Maybe there's some IRP on driver level that we need to handle to tell the OS that the medium is slow?

+1  A: 

I'm not sure if you can disable thumbnail generation/display for certain folders but this article talks about a script which could quickly disable it via context menu.

The script modifies a value in the registry key HKCU\Software\Microsoft\Windows\CurrentVersion\Explorer\Advanced\. I suppose you could find something similar in that key for the other metadata. ShowInfoTip sounds promising. There might be relevant information in other nearby keys.

Jeff M
+1  A: 

Never seen it done on a per-folder basis, but if you want to restrict thumbnails per user, or for all users you can use either registry settings or group policy: http://www.sevenforums.com/tutorials/11738-thumbnail-previews-enable-disable.html

Fred
+4  A: 

Is there a way (via shell extension or registry setting) to tell Windows Explorer that it shouldn't read files in the folder being shown in order to extract metadata or create thumbnails?

Not that I know off, but depending on the priorities regarding the use case details you outlined there might be two options still to approximate the desired result:

Via group policy

Note that this essential expands/details the network folder related aspect of Freds answer, which you dismissed in your update; however, you claim to be able to deploy shell extensions or registry settings and the following two group policies simply execute the latter by administrative means:

User Configuration -> Administrative Templates -> Windows Components ->  Windows Explorer:

Turn off the display of thumbnails and only display icons **on network folders**
Turns off the caching of thumbnails in hidden thumbs.db files.

This boils down to the following registry settings:

Windows Registry Editor Version 5.00

[HKEY_CURRENT_USER\Software\Policies\Microsoft\Windows\Explorer]
"DisableThumbnailsOnNetworkFolders"=dword:00000001
"DisableThumbsDBOnNetworkFolders"=dword:00000001

Of course this is still not per folder, but at least limited to network folders and ignores regular disks and virtual disks.

Via hackish workaround

Given your statement we as disk provider can deal only with our own disk there might be a hackish workaround, though I'm afraid it lacks the last mile (untested by myself).

Starting from Chris W. Reas own answer to How can I suppress those annoying Thumbs.db files in Windows Vista and Windows 7?:

Also worth knowing: In Vista and Windows 7, Thumbs.db applies to network folders only. For local folders, Vista and Windows 7 instead save thumbnail cache information to a database in a local folder at "%userprofile%\AppData\Local\Microsoft\Windows\Explorer"

Continuing from there, Wil claims the following potentially clever solution to work on a per folder basis:

Go to the drive and create a file called thumbs.db (in notepad or anything), then change the permissions on the file for everyone (including SYSTEM) to deny all.
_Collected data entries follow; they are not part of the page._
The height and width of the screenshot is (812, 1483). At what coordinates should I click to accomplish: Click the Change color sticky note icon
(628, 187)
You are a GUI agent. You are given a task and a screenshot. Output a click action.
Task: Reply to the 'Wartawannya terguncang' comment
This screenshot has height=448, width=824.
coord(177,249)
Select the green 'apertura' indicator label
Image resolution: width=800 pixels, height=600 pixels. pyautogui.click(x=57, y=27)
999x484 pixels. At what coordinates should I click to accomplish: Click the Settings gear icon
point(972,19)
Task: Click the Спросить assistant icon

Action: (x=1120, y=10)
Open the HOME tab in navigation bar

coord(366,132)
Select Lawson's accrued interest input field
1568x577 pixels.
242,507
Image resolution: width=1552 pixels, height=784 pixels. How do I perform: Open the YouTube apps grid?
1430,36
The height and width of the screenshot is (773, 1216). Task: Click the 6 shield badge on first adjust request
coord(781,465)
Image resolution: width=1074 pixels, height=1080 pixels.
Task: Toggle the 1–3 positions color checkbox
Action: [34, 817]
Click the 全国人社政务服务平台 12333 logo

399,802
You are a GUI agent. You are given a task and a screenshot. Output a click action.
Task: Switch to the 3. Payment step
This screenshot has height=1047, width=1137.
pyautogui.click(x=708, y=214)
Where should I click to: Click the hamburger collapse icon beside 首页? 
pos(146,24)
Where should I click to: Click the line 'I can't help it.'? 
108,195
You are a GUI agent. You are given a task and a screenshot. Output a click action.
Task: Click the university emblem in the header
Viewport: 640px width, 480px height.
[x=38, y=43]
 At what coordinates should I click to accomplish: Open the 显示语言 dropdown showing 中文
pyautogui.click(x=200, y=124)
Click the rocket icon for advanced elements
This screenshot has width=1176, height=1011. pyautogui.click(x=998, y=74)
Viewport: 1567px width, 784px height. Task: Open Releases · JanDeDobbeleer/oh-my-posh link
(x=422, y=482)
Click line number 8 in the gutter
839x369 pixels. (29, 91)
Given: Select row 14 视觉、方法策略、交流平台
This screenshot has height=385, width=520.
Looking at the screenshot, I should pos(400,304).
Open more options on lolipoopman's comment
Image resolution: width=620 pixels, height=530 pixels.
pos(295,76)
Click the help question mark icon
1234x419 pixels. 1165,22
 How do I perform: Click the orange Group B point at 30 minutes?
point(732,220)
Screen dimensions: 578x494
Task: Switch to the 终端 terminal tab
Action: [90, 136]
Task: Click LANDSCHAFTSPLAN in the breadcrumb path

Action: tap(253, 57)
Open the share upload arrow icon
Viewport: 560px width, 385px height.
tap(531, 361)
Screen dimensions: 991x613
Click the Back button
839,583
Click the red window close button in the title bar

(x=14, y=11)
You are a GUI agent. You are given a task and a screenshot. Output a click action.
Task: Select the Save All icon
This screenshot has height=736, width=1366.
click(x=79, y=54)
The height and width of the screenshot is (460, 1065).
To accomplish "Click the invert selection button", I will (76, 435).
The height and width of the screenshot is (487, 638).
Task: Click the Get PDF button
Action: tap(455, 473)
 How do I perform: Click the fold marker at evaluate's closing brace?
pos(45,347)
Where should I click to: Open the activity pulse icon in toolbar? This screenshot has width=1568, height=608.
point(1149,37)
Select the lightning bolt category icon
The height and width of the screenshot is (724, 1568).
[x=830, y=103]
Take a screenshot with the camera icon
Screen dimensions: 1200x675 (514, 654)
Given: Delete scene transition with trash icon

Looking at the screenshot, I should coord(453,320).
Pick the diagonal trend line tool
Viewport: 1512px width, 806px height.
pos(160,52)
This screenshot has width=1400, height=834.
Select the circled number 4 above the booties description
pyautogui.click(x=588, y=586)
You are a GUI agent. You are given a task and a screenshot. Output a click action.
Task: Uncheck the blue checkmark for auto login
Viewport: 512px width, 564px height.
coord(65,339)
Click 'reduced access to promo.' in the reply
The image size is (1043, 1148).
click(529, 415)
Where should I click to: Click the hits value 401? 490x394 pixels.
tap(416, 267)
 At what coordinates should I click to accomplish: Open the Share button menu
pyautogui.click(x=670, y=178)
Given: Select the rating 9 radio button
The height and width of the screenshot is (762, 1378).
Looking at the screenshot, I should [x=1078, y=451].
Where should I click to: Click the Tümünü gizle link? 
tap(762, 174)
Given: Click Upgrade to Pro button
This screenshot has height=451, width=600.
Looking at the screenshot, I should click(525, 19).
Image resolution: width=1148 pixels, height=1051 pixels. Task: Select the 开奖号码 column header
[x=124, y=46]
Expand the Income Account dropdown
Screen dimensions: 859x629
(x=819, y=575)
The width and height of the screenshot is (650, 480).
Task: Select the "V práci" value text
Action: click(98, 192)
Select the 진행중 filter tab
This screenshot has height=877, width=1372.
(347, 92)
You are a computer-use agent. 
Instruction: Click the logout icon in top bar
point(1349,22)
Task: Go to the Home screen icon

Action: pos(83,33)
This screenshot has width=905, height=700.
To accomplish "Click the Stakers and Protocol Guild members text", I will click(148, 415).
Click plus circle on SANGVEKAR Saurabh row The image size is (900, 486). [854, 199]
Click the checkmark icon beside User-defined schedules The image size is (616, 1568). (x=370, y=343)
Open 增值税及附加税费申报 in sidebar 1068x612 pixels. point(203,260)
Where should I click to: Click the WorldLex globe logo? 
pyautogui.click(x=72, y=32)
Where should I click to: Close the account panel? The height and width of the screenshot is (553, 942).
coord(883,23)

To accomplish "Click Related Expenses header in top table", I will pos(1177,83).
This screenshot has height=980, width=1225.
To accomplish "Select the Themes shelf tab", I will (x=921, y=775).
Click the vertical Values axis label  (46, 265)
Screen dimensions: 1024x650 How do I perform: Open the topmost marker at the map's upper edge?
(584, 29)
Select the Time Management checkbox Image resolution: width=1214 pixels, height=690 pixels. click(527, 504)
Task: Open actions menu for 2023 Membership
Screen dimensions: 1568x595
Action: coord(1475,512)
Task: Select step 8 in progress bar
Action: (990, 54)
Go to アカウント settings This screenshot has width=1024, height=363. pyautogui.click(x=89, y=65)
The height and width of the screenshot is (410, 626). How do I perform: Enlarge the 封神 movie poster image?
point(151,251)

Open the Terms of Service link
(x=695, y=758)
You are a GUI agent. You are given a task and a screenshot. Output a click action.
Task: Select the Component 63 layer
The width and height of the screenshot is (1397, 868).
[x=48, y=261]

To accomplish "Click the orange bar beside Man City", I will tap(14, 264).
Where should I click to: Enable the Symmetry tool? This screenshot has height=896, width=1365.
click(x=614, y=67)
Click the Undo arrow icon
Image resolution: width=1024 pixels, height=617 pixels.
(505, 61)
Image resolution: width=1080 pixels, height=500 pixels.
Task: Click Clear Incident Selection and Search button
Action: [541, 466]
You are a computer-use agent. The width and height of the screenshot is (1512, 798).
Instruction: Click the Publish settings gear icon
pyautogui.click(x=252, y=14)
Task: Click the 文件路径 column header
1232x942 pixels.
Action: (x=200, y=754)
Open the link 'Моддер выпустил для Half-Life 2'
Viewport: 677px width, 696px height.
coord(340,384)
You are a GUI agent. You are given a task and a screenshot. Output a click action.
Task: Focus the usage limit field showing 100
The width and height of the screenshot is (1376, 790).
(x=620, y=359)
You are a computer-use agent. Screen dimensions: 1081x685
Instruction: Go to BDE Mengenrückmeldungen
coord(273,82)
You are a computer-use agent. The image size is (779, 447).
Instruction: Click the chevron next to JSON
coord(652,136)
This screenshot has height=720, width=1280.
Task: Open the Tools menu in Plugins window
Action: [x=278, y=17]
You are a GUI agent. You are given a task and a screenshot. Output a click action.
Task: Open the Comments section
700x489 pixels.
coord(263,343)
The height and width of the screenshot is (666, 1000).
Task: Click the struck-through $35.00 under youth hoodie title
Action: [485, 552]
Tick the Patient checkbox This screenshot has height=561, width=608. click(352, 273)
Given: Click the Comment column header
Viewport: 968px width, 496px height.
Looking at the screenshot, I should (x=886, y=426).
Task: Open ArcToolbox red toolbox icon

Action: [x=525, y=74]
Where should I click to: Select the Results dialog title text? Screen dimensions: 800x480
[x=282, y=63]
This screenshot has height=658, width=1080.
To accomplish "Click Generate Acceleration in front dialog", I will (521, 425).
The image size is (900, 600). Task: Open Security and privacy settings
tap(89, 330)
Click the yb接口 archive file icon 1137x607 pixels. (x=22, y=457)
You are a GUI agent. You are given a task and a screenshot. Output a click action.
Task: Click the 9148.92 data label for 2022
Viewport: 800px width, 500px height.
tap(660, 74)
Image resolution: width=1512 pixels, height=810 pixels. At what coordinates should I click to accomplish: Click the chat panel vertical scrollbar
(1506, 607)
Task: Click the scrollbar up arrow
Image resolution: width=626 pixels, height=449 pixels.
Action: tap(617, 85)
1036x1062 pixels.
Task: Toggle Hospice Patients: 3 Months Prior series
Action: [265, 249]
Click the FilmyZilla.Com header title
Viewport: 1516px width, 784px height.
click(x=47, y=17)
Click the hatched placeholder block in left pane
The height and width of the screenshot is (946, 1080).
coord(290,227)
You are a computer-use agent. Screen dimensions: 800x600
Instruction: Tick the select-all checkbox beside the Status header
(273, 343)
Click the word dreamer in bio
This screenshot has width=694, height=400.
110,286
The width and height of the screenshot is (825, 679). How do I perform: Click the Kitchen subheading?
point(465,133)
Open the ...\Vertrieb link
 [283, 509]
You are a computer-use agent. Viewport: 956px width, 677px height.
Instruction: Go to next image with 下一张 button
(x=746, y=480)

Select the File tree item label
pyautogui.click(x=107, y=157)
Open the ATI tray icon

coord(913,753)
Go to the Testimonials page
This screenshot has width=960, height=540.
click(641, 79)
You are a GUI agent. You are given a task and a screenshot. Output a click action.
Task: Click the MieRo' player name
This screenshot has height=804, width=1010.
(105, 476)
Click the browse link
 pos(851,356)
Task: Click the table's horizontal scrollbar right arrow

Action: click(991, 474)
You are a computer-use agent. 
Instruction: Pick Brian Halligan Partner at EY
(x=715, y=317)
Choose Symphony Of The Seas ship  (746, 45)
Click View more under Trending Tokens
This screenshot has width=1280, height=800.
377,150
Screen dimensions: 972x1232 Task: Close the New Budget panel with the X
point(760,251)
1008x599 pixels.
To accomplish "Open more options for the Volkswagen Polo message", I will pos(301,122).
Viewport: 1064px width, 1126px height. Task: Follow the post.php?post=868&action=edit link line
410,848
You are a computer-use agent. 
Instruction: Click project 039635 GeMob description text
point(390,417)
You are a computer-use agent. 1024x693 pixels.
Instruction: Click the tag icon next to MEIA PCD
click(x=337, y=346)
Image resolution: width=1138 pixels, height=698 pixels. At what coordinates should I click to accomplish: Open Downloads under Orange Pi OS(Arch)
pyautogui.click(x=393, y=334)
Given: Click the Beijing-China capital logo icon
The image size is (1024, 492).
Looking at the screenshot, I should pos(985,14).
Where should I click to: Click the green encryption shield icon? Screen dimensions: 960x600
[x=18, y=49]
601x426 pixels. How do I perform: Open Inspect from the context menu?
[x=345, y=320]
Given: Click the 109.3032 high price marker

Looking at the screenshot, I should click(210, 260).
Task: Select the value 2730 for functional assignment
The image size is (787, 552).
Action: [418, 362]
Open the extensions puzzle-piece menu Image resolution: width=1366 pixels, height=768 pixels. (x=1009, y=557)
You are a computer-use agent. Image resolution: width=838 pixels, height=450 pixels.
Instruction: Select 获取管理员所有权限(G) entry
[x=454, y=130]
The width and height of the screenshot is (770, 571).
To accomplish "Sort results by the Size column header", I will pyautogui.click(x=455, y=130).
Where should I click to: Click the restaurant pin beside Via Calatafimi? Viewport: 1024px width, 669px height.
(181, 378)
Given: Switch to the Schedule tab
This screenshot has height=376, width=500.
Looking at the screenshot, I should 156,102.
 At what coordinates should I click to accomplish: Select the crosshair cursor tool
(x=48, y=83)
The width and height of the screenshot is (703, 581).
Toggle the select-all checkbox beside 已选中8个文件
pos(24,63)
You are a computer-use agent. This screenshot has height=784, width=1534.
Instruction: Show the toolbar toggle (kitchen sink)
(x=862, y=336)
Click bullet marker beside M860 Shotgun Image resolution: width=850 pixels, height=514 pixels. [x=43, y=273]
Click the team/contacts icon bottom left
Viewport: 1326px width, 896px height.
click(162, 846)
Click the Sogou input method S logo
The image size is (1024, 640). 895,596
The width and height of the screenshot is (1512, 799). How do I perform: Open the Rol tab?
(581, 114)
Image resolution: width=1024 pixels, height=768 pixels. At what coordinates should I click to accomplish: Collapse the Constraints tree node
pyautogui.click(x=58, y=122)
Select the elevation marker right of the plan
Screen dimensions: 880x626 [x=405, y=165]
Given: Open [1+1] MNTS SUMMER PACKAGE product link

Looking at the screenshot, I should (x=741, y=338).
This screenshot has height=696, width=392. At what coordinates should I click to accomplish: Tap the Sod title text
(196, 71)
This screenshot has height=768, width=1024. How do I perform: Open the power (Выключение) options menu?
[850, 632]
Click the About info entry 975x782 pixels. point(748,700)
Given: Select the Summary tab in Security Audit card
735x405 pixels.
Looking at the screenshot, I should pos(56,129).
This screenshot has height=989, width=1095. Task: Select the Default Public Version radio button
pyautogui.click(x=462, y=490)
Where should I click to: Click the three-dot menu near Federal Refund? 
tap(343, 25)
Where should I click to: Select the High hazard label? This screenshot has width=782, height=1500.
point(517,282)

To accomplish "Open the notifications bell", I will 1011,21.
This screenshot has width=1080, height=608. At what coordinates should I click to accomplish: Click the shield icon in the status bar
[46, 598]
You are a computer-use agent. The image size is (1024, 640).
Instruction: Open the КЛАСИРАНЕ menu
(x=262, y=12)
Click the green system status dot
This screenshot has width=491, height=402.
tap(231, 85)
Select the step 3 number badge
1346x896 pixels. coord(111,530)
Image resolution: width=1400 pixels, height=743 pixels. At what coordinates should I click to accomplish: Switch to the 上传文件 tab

Unfortunately, aside from the automation requirements to create the dummy thumbs.db in each folder, the outcome depends on how Explorer will react on the inaccessible file - because caching is optional as per group policy, it might as well display thumbnails without caching them, making the bandwidth issue even worse in turn ...

Good luck!

Steffen Opel
Thank you for the detailed comment. Although we can't use these hacks as a general solution inside the product, we will surely recommend it to our customers by directing them to your post. I've voted for it and will ask the users to do the same. I still keep the bounty, though, for maybe somebody comes with exact answer. I believe there must be something there.
Eugene Mayevski 'EldoS Corp
+1  A: 

This may be a complete non-answer depending on your needs, but how about storing the files without file extensions that the OS wants to make thumbnails of? Call it file.jpg.abc and it won't be reading thumbnails, for sure.

Emtucifor
+1 for a trick, though I think that the whole point of browsing a disk would be to do something with files (open them, copy them etc.) and possibility to do this easily depends also on file extension.
Eugene Mayevski 'EldoS Corp
Yes, if the files need to be normal and accessible from the file system then this is not an option.